Codierung heute weitgehend unproblematisch

Für die Produktion von Blutzuckerteststreifen sind verschiedene Rohmaterialien nötig, die aufgrund ihrer Beschaffenheit geringfügige Abweichungen aufweisen können. Um diese auszugleichen ist eine chargenspezifische Korrektur der Messwerte (Codierung) notwendig. Hierfür verwenden die derzeit im Handel befindlichen Geräte im Wesentlichen eines der folgenden drei Verfahren:

manuelle Codierung: Bei der ursprünglichen Art des Codierens muss man die auf der Teststreifenverpackung angegebene Code-Nummer von Hand in das Messgerät eingeben. Diese Art der Codierung ist allerdings sehr fehleranfällig.

Chip Codierung Bei der Chip-Codierung muss ein mit den Teststreifen mitgelieferter Chip in das Messgerät einfügt werden. Dabei handelt es sich um eine halbautomatische Codierung, welche zumindest den Teil der falschen (manuellen) Eingabe ausschließt. Es gibt auch Geräte, bei denen man zuerst einen Codierstreifen einfügen muss, um den aktuellen Code einzulesen.

automatische Codierung Die sicherste Variante ist die automatische Codierung.

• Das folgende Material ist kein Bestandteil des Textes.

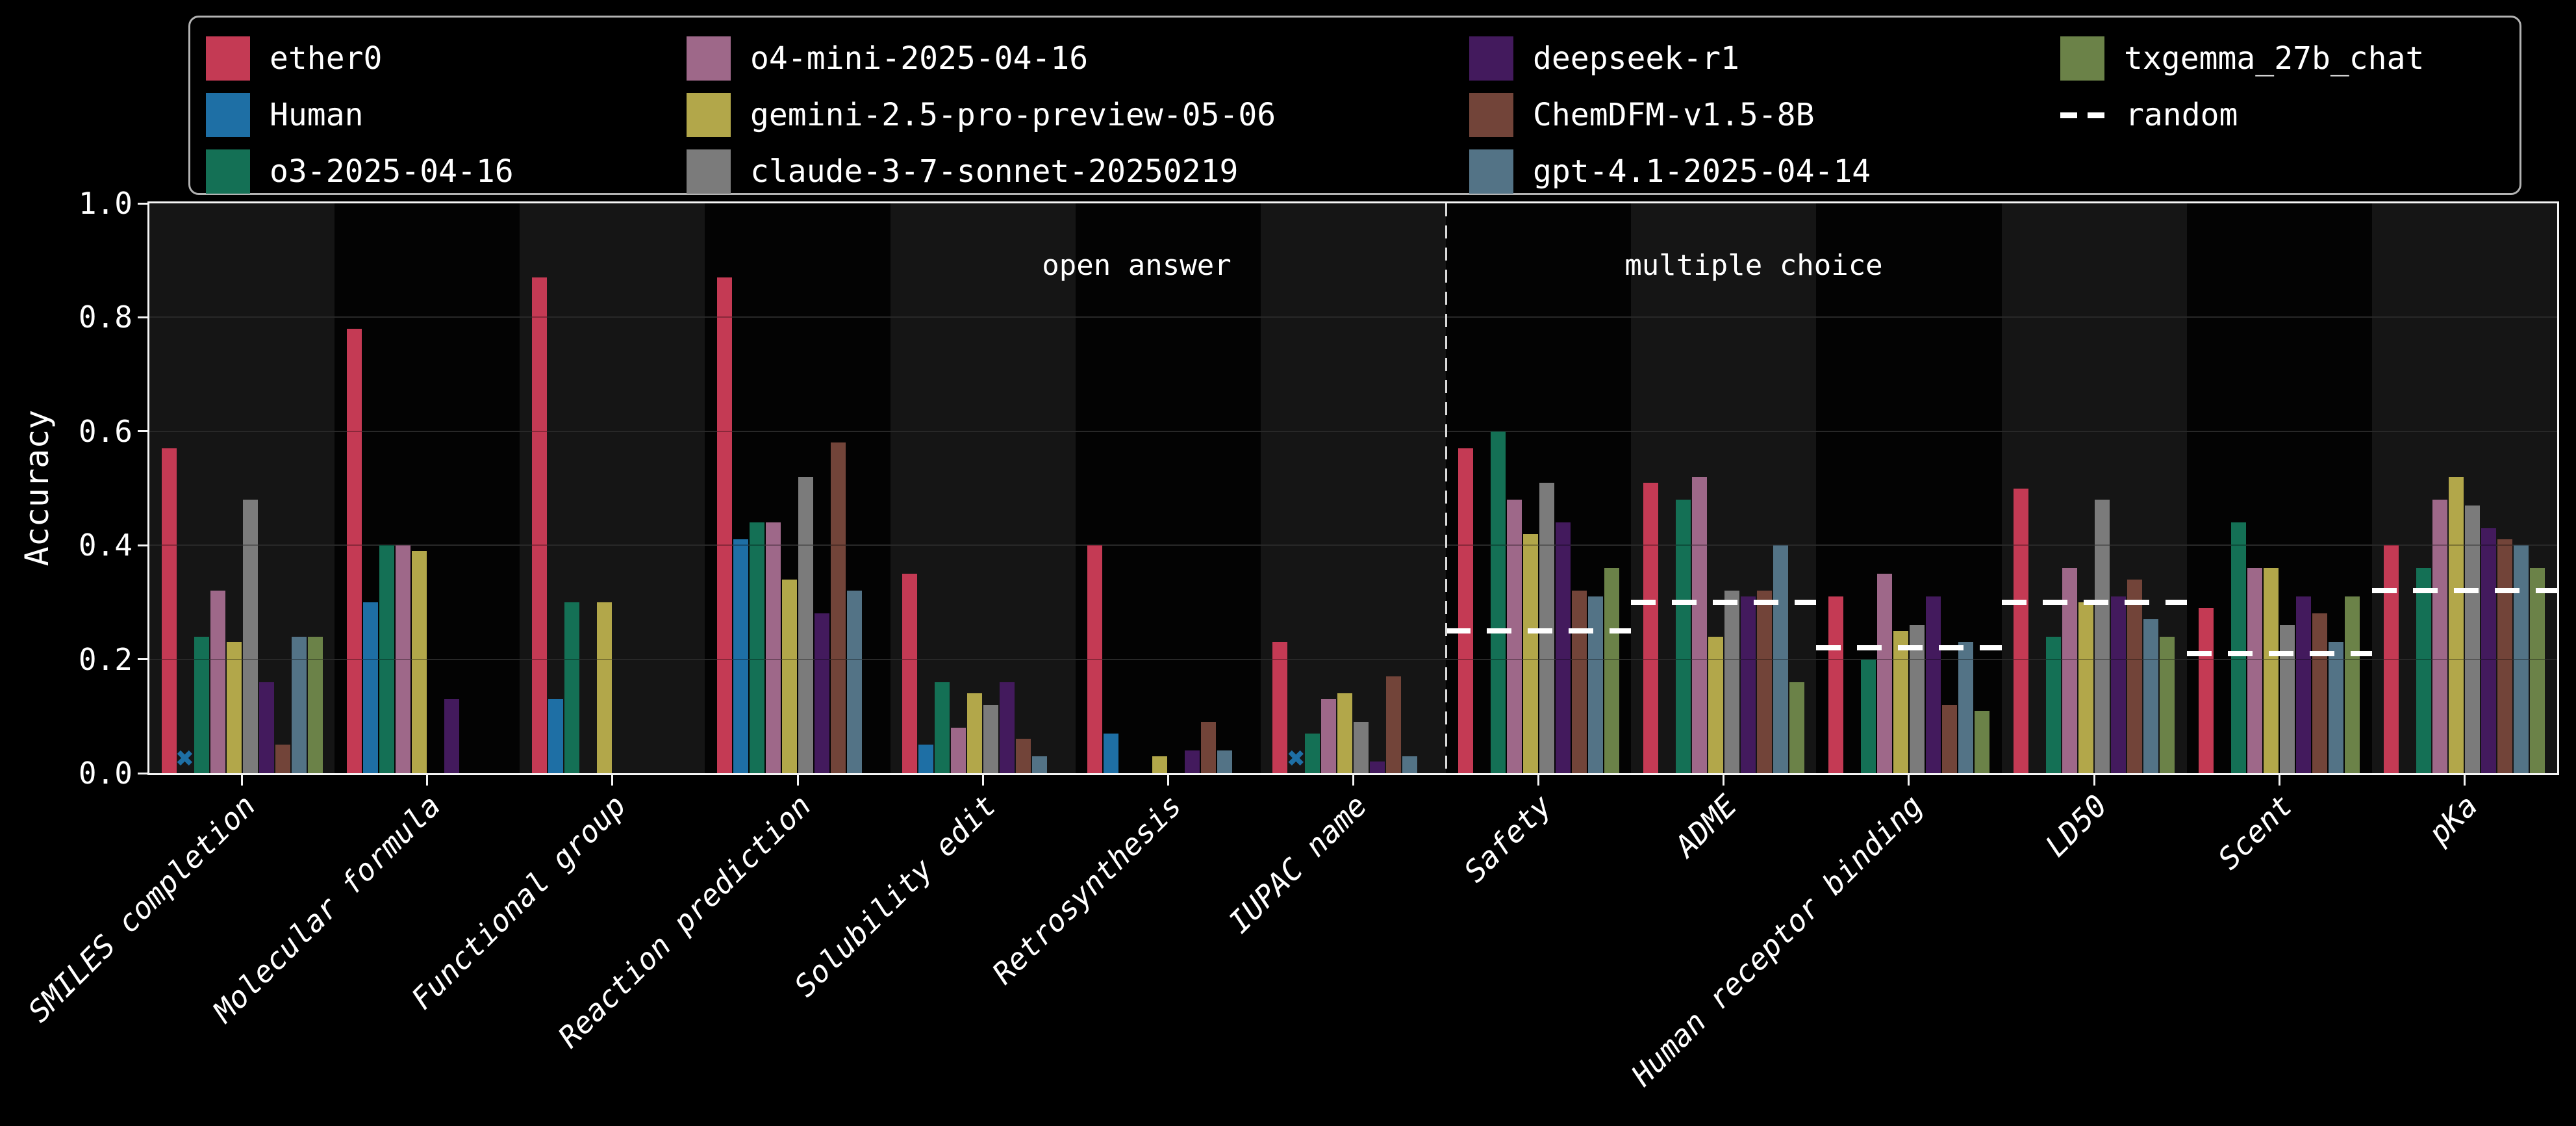  I want to click on legend-label-claude-3-7-sonnet-20250219: claude-3-7-sonnet-20250219, so click(995, 172). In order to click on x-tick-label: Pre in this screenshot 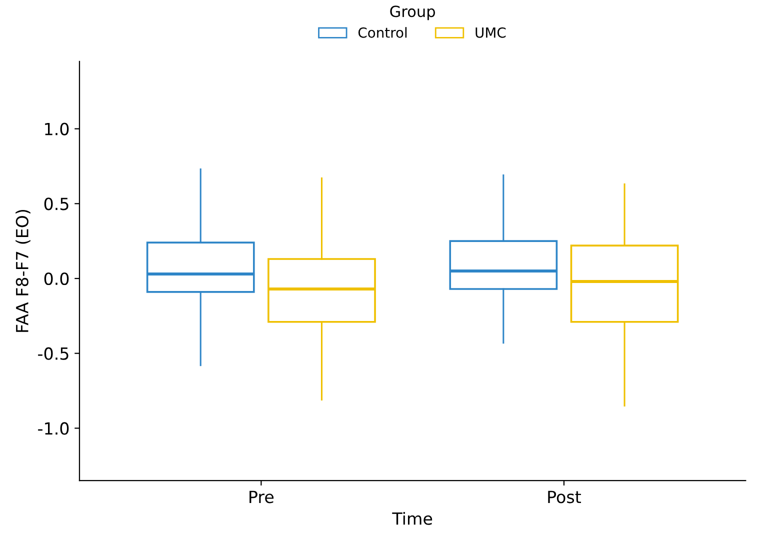, I will do `click(262, 497)`.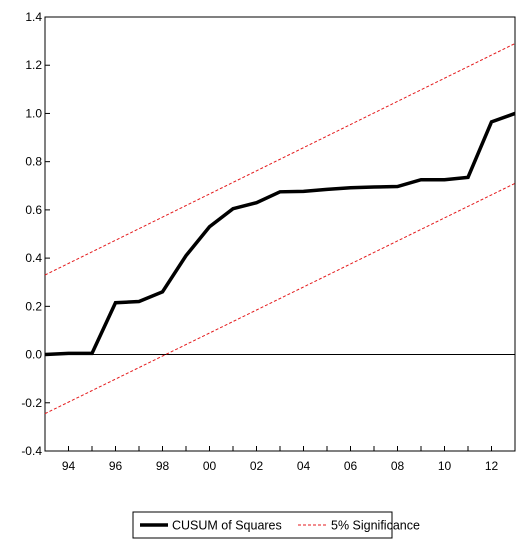 The height and width of the screenshot is (542, 517). I want to click on y-tick-label: 0.6, so click(34, 210).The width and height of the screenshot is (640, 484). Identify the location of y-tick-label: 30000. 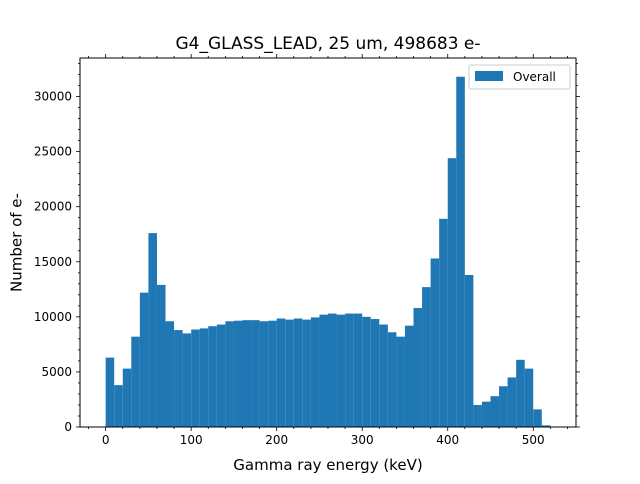
(53, 97).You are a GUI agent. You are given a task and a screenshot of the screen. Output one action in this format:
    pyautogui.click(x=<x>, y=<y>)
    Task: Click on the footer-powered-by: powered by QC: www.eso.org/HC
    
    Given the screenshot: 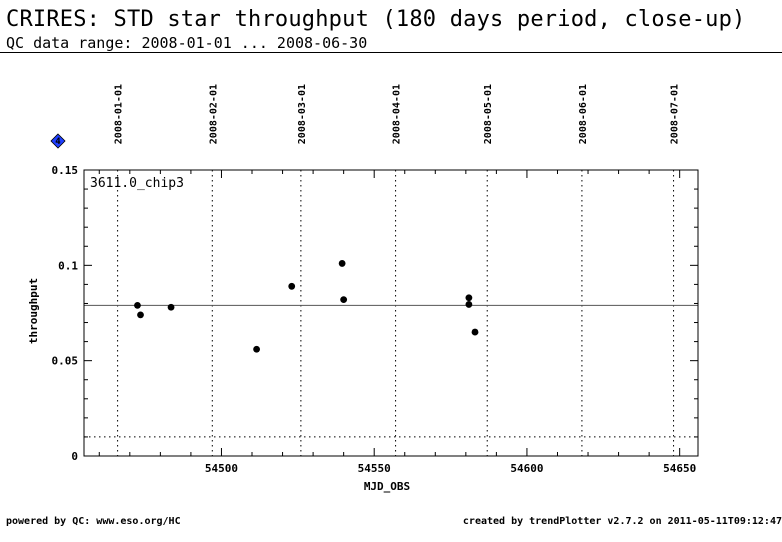 What is the action you would take?
    pyautogui.click(x=94, y=522)
    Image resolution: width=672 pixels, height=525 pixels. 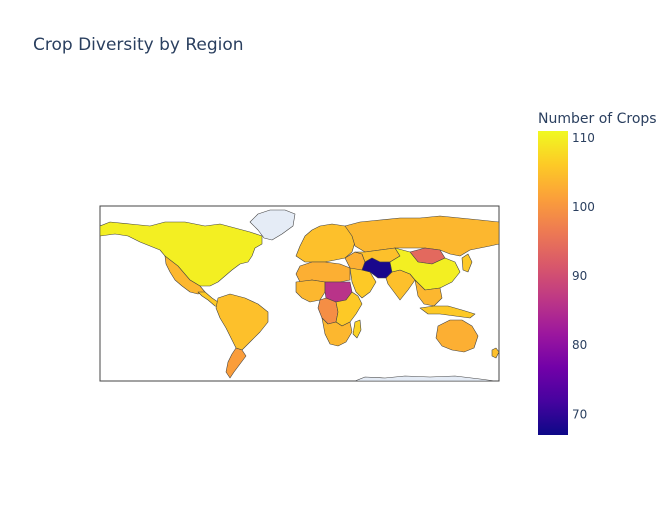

Sie wird von immer mehr Blutzuckermessgeräte-Herstellern verwendet. Beim Einfügen der Messstreifen wird die Codierung automatisch vorgenommen, da die entsprechende Codierungsinformation auf den Teststreifen selbst hinterlegt ist und vom Messgerät direkt ausgelesen werden kann. Das Risiko einer Falsch- oder Nichtcodierung ist daher von vornherein quasi ausgeschlossen.

Bei Messgeräten die noch zu codieren sind (manuell oder mittels Chip) kann bei Falsch- oder Nichtcodierung der gemessene Wert um bis zu 43% vom tatsächlichen Blutzuckerwert abweichen. Die eigenhändige Codierung durch den Patienten ist demnach nicht mehr State of the Art und wird immer mehr durch automatische Codierungsverfahren verdrängt, sodass durch Fehlcodierungen verfälschte Messwerte schon in absehbarer Zeit keine Rolle mehr spielen dürften. Bis es soweit ist, ist die Codierung im Patientengespräch über die Beurteilung selbst erhobener Messwerte als Fehlerquelle allerdings weiterhin in Betracht zu ziehen.

Quelle Baum, J.M., et al.: Improving the quality of self-monitoring blood glucose measurement: A study in reducing calibration errors. Diabet. Technol. Therapeut. 2006; 8: 237 – 247.